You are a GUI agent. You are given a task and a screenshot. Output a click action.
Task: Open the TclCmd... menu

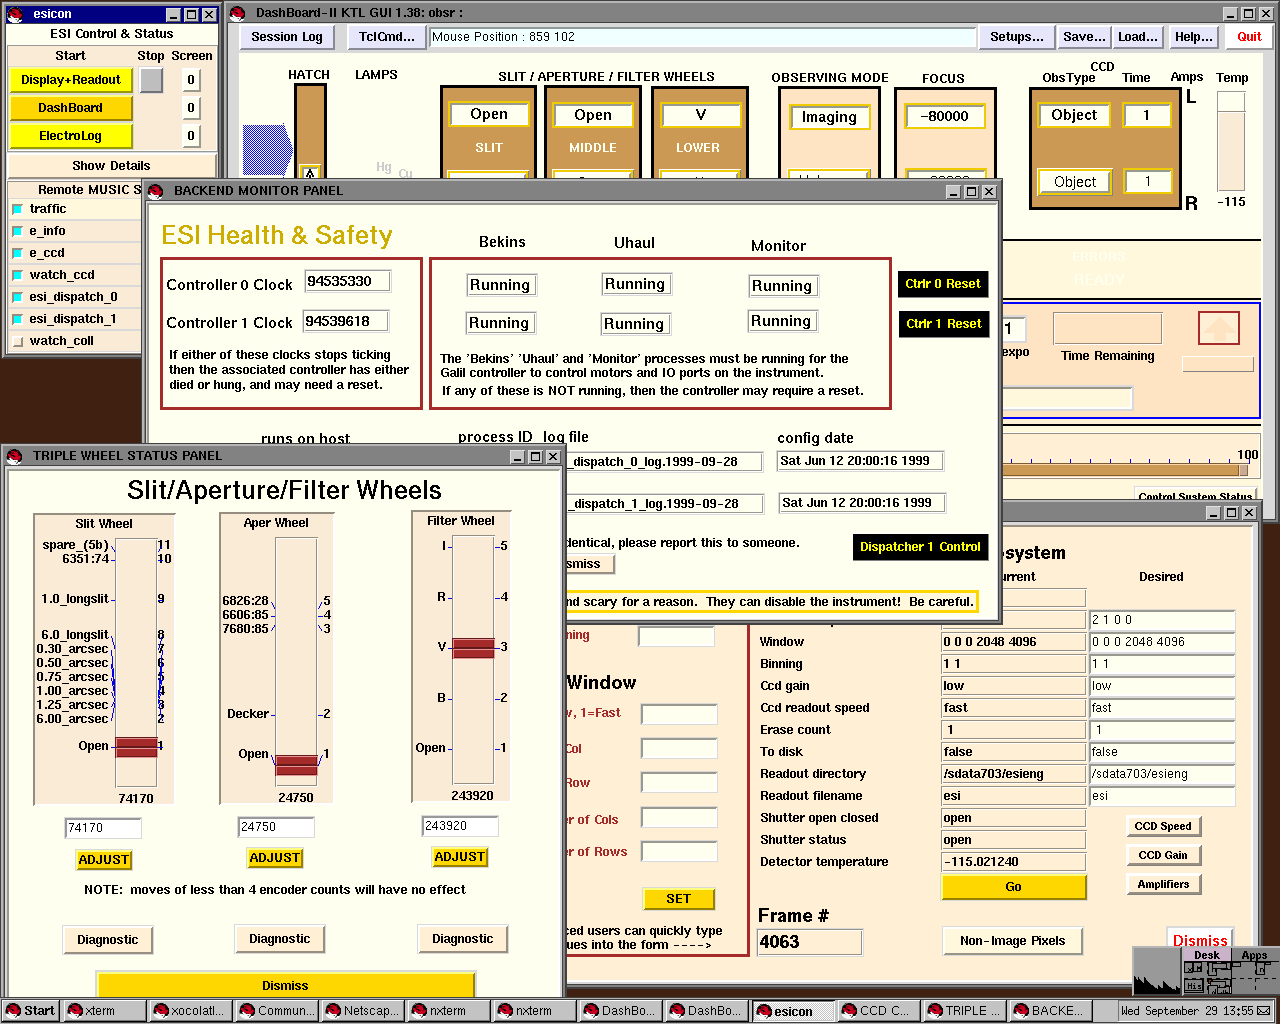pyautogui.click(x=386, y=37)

□ □ □ □ □

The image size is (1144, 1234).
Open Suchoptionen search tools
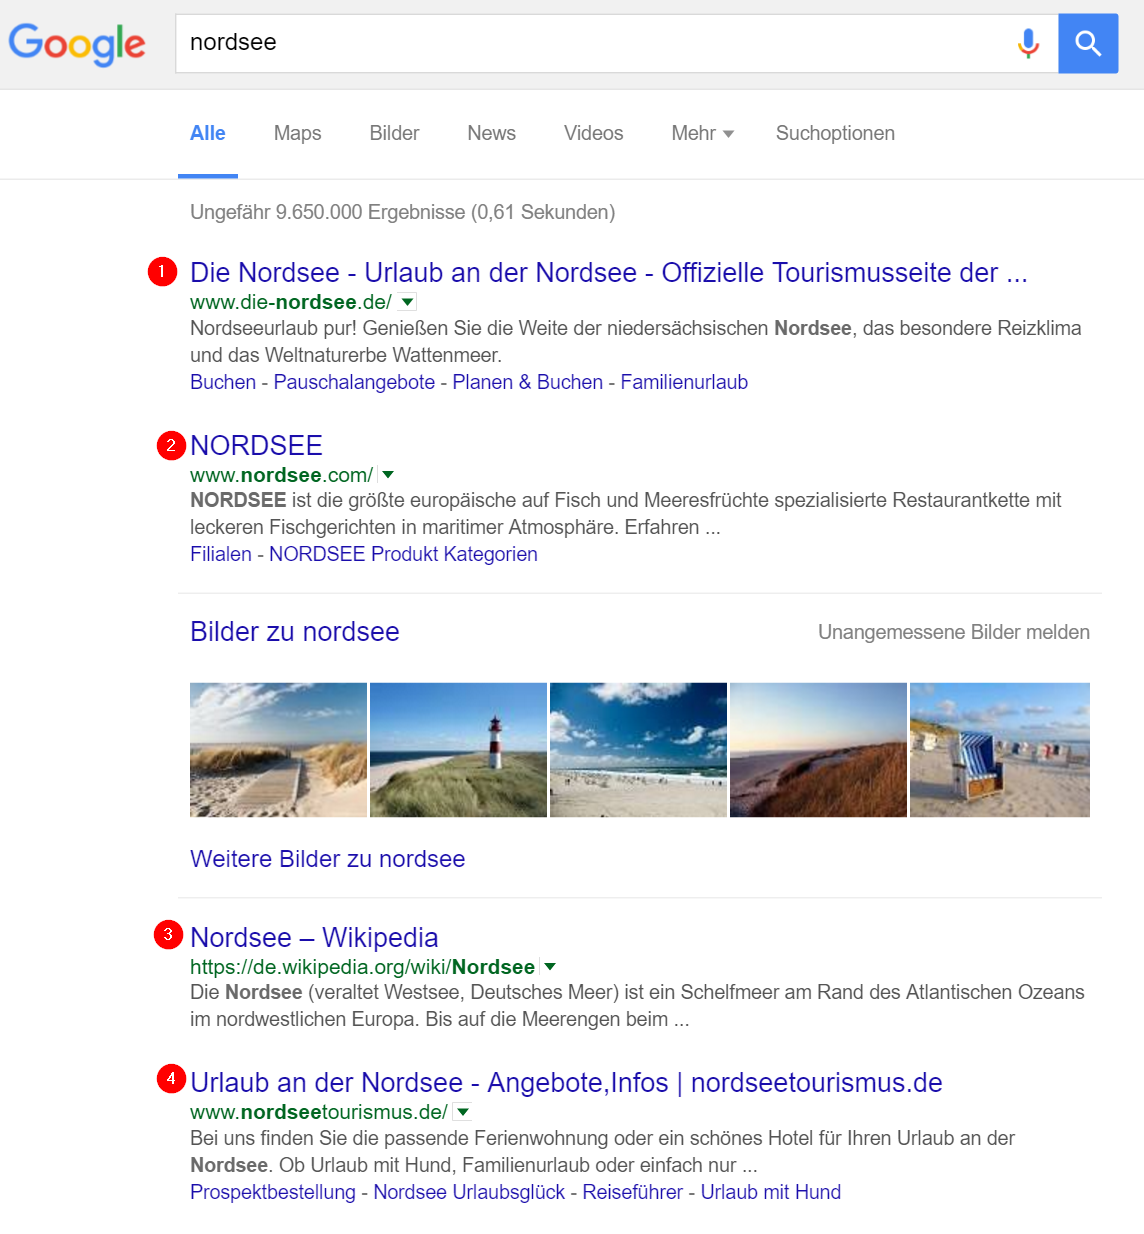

□ □ □ □ □

Go to the line in the material above that contains "The image size is (1144, 1234)." and copy exactly from there through the line that contains "Open Suchoptionen search tools", stopping after it.

The image size is (1144, 1234).
Open Suchoptionen search tools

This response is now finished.